***** Record excerpts

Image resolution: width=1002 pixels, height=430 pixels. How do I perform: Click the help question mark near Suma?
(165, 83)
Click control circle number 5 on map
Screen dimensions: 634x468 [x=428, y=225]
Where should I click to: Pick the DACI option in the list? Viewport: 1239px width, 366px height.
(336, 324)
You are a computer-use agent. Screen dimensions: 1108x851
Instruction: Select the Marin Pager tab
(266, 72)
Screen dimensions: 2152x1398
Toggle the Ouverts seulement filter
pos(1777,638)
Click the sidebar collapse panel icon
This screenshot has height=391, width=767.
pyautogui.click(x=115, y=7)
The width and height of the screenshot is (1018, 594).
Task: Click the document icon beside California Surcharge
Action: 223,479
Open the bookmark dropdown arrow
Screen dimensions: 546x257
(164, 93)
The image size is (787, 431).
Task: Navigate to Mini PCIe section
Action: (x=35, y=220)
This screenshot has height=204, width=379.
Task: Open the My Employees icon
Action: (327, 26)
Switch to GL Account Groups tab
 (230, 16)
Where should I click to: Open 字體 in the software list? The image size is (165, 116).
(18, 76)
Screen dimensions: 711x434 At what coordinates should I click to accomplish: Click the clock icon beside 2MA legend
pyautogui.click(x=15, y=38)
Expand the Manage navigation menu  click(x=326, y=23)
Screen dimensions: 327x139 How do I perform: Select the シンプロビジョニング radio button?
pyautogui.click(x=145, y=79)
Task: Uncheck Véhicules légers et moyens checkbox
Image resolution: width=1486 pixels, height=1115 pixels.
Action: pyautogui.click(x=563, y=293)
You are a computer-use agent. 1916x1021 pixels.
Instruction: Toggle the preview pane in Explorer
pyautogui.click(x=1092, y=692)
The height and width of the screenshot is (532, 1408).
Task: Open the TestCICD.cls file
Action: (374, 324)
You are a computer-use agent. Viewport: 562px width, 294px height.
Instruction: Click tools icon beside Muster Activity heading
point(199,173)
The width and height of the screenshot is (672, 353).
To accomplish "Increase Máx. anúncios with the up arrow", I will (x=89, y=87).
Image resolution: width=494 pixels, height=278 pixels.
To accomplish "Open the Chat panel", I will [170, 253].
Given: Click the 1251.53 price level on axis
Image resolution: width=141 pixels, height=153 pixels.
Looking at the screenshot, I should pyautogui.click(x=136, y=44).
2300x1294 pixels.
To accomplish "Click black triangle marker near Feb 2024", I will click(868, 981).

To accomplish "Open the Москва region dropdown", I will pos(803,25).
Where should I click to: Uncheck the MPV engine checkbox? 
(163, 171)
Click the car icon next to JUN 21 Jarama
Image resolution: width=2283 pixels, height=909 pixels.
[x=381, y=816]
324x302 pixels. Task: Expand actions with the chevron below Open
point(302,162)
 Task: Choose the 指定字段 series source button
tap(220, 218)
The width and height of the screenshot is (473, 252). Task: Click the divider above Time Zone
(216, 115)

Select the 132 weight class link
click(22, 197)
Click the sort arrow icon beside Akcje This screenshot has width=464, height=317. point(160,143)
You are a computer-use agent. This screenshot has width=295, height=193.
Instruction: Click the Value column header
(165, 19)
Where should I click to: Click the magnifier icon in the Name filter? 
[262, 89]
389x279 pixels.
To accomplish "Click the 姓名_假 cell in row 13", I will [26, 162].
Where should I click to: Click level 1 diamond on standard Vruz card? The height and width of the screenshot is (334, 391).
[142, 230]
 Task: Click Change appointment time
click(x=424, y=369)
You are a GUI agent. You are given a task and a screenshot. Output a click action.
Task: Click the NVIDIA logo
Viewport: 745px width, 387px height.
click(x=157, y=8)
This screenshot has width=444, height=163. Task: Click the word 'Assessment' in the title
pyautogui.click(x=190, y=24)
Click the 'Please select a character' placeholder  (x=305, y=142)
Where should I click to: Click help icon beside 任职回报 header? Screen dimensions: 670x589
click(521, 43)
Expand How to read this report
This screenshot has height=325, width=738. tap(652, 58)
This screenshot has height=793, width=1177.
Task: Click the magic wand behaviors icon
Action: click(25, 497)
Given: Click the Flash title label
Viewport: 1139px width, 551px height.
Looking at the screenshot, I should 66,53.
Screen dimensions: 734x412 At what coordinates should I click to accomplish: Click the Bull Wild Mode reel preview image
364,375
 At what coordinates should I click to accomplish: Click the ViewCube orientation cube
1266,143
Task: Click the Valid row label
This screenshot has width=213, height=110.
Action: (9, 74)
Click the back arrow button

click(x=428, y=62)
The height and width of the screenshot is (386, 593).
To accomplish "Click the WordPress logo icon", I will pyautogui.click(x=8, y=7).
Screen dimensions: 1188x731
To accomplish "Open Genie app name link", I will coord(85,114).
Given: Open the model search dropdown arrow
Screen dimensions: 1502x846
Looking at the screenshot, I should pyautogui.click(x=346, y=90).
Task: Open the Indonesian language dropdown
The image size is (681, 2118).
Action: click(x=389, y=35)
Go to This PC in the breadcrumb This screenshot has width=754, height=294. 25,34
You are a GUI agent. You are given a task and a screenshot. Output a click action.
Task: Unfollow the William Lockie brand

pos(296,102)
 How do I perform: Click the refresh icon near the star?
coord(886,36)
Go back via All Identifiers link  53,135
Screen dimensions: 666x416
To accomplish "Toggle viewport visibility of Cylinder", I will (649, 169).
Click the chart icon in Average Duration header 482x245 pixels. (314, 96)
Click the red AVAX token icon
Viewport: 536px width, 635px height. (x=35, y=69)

**********

▶ [Given task]:
Copy out all of the data above word for word.

▶ [Response for this exercise]:
Image resolution: width=1002 pixels, height=430 pixels. How do I perform: Click the help question mark near Suma?
(165, 83)
Click control circle number 5 on map
Screen dimensions: 634x468 [x=428, y=225]
Where should I click to: Pick the DACI option in the list? Viewport: 1239px width, 366px height.
(336, 324)
You are a computer-use agent. Screen dimensions: 1108x851
Instruction: Select the Marin Pager tab
(266, 72)
Screen dimensions: 2152x1398
Toggle the Ouverts seulement filter
pos(1777,638)
Click the sidebar collapse panel icon
This screenshot has height=391, width=767.
pyautogui.click(x=115, y=7)
The width and height of the screenshot is (1018, 594).
Task: Click the document icon beside California Surcharge
Action: 223,479
Open the bookmark dropdown arrow
Screen dimensions: 546x257
(164, 93)
The image size is (787, 431).
Task: Navigate to Mini PCIe section
Action: (x=35, y=220)
This screenshot has height=204, width=379.
Task: Open the My Employees icon
Action: (327, 26)
Switch to GL Account Groups tab
 (230, 16)
Where should I click to: Open 字體 in the software list? The image size is (165, 116).
(18, 76)
Screen dimensions: 711x434 At what coordinates should I click to accomplish: Click the clock icon beside 2MA legend
pyautogui.click(x=15, y=38)
Expand the Manage navigation menu  click(x=326, y=23)
Screen dimensions: 327x139 How do I perform: Select the シンプロビジョニング radio button?
pyautogui.click(x=145, y=79)
Task: Uncheck Véhicules légers et moyens checkbox
Image resolution: width=1486 pixels, height=1115 pixels.
Action: pyautogui.click(x=563, y=293)
You are a computer-use agent. 1916x1021 pixels.
Instruction: Toggle the preview pane in Explorer
pyautogui.click(x=1092, y=692)
The height and width of the screenshot is (532, 1408).
Task: Open the TestCICD.cls file
Action: (374, 324)
You are a computer-use agent. Viewport: 562px width, 294px height.
Instruction: Click tools icon beside Muster Activity heading
point(199,173)
The width and height of the screenshot is (672, 353).
To accomplish "Increase Máx. anúncios with the up arrow", I will (x=89, y=87).
Image resolution: width=494 pixels, height=278 pixels.
To accomplish "Open the Chat panel", I will [170, 253].
Given: Click the 1251.53 price level on axis
Image resolution: width=141 pixels, height=153 pixels.
Looking at the screenshot, I should pyautogui.click(x=136, y=44).
2300x1294 pixels.
To accomplish "Click black triangle marker near Feb 2024", I will click(868, 981).

To accomplish "Open the Москва region dropdown", I will pos(803,25).
Where should I click to: Uncheck the MPV engine checkbox? 
(163, 171)
Click the car icon next to JUN 21 Jarama
Image resolution: width=2283 pixels, height=909 pixels.
[x=381, y=816]
324x302 pixels. Task: Expand actions with the chevron below Open
point(302,162)
 Task: Choose the 指定字段 series source button
tap(220, 218)
The width and height of the screenshot is (473, 252). Task: Click the divider above Time Zone
(216, 115)

Select the 132 weight class link
click(22, 197)
Click the sort arrow icon beside Akcje This screenshot has width=464, height=317. point(160,143)
You are a computer-use agent. This screenshot has width=295, height=193.
Instruction: Click the Value column header
(165, 19)
Where should I click to: Click the magnifier icon in the Name filter? 
[262, 89]
389x279 pixels.
To accomplish "Click the 姓名_假 cell in row 13", I will [26, 162].
Where should I click to: Click level 1 diamond on standard Vruz card? The height and width of the screenshot is (334, 391).
[142, 230]
 Task: Click Change appointment time
click(x=424, y=369)
You are a GUI agent. You are given a task and a screenshot. Output a click action.
Task: Click the NVIDIA logo
Viewport: 745px width, 387px height.
click(x=157, y=8)
This screenshot has width=444, height=163. Task: Click the word 'Assessment' in the title
pyautogui.click(x=190, y=24)
Click the 'Please select a character' placeholder  (x=305, y=142)
Where should I click to: Click help icon beside 任职回报 header? Screen dimensions: 670x589
click(521, 43)
Expand How to read this report
This screenshot has height=325, width=738. tap(652, 58)
This screenshot has height=793, width=1177.
Task: Click the magic wand behaviors icon
Action: click(25, 497)
Given: Click the Flash title label
Viewport: 1139px width, 551px height.
Looking at the screenshot, I should 66,53.
Screen dimensions: 734x412 At what coordinates should I click to accomplish: Click the Bull Wild Mode reel preview image
364,375
 At what coordinates should I click to accomplish: Click the ViewCube orientation cube
1266,143
Task: Click the Valid row label
This screenshot has width=213, height=110.
Action: (9, 74)
Click the back arrow button

click(x=428, y=62)
The height and width of the screenshot is (386, 593).
To accomplish "Click the WordPress logo icon", I will pyautogui.click(x=8, y=7).
Screen dimensions: 1188x731
To accomplish "Open Genie app name link", I will coord(85,114).
Given: Open the model search dropdown arrow
Screen dimensions: 1502x846
Looking at the screenshot, I should pyautogui.click(x=346, y=90).
Task: Open the Indonesian language dropdown
The image size is (681, 2118).
Action: click(x=389, y=35)
Go to This PC in the breadcrumb This screenshot has width=754, height=294. 25,34
You are a GUI agent. You are given a task and a screenshot. Output a click action.
Task: Unfollow the William Lockie brand

pos(296,102)
 How do I perform: Click the refresh icon near the star?
coord(886,36)
Go back via All Identifiers link  53,135
Screen dimensions: 666x416
To accomplish "Toggle viewport visibility of Cylinder", I will (649, 169).
Click the chart icon in Average Duration header 482x245 pixels. (314, 96)
Click the red AVAX token icon
Viewport: 536px width, 635px height. (x=35, y=69)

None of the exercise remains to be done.